As early as 1914, residents of Hartford, Connecticut, tried to scare the birds away from their nests by fastening teddy bears to trees and firing rockets through the branches, according to the Smithsonian. The White House filled speakers with owl calls. Columns around the U.S. Capitol were outfitted with electrified wires.
For decades afterward, cities and towns tried loud noise and fake owls to scare the starlings and trap boxes and poisonous gas clouds to kill them. From 1964 to 1967 nine million starlings were poisoned in California's Solano County in an effort to protect feed lots.

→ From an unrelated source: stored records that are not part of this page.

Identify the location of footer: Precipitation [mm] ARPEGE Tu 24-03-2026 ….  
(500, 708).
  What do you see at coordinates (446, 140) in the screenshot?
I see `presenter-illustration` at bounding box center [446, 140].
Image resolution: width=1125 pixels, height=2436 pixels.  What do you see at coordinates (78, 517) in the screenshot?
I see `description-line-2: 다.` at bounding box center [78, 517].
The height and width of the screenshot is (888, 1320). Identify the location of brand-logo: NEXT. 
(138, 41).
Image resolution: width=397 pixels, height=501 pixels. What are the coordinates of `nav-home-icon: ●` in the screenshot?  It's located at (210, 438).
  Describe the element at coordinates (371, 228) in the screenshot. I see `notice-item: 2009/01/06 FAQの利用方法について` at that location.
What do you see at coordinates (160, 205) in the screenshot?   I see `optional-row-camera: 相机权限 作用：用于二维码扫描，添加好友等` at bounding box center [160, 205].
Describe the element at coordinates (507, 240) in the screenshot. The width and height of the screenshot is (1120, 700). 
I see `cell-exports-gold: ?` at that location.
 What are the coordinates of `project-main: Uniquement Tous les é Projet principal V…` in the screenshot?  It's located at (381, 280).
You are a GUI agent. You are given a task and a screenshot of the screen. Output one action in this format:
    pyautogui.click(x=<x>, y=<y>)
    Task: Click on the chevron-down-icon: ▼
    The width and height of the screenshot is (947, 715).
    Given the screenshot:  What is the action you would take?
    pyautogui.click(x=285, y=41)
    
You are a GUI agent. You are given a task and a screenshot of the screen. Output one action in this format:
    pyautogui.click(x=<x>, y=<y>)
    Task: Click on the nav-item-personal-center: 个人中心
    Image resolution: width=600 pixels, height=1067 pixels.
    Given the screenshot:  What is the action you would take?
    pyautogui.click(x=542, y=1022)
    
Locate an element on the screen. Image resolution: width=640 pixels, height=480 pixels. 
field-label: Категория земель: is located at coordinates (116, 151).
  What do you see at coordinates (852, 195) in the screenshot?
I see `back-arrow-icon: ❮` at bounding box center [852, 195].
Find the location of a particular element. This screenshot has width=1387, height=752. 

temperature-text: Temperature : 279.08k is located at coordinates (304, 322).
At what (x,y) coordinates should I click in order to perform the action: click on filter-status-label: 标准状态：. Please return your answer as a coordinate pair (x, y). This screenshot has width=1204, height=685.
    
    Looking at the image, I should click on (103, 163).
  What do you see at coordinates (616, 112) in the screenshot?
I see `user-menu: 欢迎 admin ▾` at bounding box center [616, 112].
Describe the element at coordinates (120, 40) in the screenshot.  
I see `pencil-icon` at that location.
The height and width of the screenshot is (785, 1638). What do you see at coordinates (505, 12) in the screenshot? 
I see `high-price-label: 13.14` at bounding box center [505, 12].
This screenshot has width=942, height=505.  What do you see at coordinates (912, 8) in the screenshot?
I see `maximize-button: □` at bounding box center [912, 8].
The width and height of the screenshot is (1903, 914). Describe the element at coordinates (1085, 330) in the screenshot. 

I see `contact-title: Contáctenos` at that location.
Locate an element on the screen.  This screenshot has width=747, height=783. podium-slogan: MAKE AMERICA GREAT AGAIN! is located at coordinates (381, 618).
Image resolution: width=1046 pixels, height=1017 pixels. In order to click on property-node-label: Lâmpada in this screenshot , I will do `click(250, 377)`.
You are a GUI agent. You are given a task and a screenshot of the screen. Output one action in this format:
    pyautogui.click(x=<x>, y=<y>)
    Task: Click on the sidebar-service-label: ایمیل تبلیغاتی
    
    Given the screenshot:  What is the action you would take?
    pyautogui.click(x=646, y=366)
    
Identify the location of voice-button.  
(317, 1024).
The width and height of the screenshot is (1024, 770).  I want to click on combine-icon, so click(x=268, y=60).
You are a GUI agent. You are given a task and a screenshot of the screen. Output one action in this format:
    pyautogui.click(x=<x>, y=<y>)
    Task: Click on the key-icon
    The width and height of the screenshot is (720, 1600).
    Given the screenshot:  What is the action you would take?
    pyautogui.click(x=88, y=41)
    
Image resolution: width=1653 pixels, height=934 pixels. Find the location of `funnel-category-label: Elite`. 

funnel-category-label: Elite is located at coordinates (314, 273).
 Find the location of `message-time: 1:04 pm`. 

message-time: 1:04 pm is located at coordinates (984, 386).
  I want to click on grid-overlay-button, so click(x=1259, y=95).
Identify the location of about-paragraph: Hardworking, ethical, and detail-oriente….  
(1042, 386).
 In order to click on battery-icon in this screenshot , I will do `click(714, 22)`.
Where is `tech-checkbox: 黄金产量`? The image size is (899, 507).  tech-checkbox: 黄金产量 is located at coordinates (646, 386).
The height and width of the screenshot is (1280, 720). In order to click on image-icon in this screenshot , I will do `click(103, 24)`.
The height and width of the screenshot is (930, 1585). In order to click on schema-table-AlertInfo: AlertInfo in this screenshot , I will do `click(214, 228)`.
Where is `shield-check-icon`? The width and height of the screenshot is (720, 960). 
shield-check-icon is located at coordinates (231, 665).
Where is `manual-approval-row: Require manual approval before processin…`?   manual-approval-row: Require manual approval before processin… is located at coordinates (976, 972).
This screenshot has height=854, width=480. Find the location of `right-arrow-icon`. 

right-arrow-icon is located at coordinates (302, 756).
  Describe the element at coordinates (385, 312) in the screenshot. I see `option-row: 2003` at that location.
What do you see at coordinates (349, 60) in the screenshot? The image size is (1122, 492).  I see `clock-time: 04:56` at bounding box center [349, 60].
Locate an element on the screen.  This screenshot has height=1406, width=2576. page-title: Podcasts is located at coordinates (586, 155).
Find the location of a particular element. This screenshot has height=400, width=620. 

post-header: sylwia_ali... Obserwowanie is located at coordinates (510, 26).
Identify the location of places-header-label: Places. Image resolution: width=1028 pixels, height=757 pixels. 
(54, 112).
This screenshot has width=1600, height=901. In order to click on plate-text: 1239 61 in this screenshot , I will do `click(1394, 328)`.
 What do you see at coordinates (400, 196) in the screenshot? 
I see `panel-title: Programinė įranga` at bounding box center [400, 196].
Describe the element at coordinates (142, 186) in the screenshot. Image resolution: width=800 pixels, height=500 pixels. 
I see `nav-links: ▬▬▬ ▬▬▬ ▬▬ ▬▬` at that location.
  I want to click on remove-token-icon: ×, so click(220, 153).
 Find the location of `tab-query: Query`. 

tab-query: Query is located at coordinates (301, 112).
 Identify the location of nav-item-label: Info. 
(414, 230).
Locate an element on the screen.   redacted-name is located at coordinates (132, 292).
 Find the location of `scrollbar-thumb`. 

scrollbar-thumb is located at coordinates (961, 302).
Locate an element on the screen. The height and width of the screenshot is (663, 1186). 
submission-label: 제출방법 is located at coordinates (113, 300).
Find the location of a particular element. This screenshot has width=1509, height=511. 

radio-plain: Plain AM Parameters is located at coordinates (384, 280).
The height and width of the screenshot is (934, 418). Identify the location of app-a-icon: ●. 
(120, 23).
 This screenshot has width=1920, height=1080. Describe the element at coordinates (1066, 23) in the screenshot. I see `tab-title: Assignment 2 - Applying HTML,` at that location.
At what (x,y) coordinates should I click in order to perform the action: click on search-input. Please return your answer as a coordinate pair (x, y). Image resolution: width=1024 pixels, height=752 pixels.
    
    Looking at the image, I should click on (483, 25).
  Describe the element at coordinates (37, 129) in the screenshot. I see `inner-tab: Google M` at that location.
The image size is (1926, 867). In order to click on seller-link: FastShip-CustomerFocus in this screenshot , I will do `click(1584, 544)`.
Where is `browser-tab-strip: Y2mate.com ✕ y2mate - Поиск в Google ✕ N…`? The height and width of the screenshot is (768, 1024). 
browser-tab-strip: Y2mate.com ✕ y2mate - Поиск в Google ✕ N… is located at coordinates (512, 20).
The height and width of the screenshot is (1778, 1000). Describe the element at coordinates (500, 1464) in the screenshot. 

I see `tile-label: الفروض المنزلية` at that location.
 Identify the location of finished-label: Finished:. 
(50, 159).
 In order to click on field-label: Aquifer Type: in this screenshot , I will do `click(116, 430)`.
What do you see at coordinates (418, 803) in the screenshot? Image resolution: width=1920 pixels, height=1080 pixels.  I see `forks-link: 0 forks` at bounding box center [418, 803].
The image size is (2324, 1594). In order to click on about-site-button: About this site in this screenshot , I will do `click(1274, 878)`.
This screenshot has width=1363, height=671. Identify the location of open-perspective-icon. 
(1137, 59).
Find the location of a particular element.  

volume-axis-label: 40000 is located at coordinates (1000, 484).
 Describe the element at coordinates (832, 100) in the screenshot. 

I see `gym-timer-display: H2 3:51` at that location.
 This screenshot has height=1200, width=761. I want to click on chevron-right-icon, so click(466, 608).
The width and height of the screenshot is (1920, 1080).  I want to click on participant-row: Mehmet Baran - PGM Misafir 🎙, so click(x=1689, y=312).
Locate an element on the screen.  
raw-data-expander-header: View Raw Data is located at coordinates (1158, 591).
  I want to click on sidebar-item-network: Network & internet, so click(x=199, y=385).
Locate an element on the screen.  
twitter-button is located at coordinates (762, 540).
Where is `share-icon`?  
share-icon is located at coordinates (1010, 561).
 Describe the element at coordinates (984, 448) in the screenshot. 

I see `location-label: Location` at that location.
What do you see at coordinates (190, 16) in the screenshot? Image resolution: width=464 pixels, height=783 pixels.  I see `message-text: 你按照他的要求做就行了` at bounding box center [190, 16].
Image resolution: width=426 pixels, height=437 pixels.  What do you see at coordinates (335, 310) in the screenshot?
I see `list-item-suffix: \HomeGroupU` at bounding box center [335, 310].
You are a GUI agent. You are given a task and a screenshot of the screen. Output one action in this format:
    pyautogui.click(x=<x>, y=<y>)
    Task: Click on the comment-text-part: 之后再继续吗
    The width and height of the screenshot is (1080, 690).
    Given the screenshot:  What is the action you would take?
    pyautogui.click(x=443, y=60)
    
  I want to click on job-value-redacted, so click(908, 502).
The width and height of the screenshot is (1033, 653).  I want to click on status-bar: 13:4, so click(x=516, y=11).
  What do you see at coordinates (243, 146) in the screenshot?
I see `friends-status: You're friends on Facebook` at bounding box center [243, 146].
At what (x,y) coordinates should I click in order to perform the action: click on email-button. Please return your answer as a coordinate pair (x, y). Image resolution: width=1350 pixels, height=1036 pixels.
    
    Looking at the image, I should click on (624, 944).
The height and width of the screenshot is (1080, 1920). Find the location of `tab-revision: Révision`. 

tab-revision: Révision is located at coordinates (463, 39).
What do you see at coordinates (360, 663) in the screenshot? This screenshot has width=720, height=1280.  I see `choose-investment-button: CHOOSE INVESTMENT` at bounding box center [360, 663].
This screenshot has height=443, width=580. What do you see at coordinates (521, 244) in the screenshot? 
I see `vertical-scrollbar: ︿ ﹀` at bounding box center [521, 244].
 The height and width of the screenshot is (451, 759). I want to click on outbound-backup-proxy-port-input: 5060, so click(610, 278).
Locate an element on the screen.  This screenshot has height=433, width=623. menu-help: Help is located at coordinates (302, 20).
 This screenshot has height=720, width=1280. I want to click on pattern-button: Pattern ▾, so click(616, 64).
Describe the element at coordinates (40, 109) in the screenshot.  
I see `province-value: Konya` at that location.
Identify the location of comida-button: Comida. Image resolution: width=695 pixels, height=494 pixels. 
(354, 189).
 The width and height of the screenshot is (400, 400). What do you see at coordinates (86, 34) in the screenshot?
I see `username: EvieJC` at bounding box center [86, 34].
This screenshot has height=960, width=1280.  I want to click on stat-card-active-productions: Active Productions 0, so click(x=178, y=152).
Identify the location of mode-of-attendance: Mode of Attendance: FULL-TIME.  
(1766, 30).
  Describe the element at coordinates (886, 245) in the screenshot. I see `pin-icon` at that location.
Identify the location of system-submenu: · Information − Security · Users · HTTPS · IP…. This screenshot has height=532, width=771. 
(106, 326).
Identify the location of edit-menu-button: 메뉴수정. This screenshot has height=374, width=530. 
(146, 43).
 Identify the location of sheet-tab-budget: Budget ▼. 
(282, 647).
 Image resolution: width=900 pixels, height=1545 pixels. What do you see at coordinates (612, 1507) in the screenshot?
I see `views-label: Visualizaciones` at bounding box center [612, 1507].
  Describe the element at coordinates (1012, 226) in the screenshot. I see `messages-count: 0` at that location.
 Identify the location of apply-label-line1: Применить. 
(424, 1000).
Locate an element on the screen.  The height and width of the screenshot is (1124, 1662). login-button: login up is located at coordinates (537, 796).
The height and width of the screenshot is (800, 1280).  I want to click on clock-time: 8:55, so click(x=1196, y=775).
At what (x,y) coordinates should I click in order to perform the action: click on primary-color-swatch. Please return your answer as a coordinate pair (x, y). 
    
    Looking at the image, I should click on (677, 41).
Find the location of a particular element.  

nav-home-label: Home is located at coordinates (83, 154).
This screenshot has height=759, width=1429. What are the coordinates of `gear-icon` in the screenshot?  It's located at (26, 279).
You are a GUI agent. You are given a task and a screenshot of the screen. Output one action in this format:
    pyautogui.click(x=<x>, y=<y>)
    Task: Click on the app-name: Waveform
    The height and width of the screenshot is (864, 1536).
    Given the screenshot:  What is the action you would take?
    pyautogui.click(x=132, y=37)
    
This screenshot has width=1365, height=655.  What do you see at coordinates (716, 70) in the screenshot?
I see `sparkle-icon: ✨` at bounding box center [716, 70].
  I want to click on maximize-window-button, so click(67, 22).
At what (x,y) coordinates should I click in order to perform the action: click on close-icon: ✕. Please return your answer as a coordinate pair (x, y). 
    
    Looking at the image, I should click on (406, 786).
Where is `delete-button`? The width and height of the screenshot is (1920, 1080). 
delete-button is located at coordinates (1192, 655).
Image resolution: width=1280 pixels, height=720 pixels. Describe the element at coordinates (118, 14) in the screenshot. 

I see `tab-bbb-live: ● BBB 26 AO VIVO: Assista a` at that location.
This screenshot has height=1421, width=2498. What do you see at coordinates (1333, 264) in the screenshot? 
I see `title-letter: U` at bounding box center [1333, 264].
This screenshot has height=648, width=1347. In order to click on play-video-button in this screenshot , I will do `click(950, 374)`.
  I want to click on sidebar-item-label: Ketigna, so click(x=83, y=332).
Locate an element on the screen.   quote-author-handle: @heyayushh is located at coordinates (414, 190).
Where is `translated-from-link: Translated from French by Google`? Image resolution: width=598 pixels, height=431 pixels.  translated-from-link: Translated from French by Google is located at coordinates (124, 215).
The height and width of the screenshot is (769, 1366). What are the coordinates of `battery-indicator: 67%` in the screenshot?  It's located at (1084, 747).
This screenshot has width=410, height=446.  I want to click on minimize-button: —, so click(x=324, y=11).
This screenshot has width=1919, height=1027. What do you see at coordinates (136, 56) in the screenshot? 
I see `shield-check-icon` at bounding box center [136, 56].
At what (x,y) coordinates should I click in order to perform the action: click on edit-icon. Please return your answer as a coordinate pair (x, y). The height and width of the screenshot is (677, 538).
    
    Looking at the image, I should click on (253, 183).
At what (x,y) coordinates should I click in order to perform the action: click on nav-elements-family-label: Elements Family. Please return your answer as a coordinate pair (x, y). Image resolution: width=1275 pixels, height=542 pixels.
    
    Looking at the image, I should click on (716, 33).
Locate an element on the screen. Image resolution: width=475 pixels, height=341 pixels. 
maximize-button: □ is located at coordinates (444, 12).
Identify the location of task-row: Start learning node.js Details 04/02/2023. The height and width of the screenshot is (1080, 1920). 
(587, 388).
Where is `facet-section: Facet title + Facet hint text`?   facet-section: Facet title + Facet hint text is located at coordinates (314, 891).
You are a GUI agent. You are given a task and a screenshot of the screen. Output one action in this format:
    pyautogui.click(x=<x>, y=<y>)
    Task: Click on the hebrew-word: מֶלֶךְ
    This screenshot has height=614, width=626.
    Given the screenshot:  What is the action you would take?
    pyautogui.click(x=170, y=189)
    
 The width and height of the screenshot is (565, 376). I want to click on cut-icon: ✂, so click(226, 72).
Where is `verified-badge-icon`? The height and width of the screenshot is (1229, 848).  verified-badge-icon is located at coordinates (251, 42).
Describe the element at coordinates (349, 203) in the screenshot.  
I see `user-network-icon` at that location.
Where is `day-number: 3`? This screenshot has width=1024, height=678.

Guns were usually a last resort. Cincinnati City Council gave the OK for city-controlled starling shooting in 1954. There were occasional shoots until 1961. On one day, shooters killed 3,500 birds. Another day, it was 1,000.
In 1961, City Manager C. A. Harrell came up with an army of volunteers intent on getting rid of them once and for all.
"My brother, Frank Wood Jr., started the program,” Wood told The Enquirer.
Initially, the firing squad mainly shot from rooftops, then they learned they’d have more success if some shooters fired up from the ground. That frightened the starlings out of their nests and off window ledges, Wood said.
“We didn’t score very well until we went to the streets,” Wood said. “They were patrolled very well for the occasions. Shooting up into clusters and at birds on the wing, we brought them down in clusters.”
Onlookers cheered when birds fell from the sky, the Enquirer reported.
There hasn’t been a starling shoot Downtown in more than 50 years. Meanwhile, the starling population in North America has continued to grow to an estimated 200 million, according to the Smithsonian.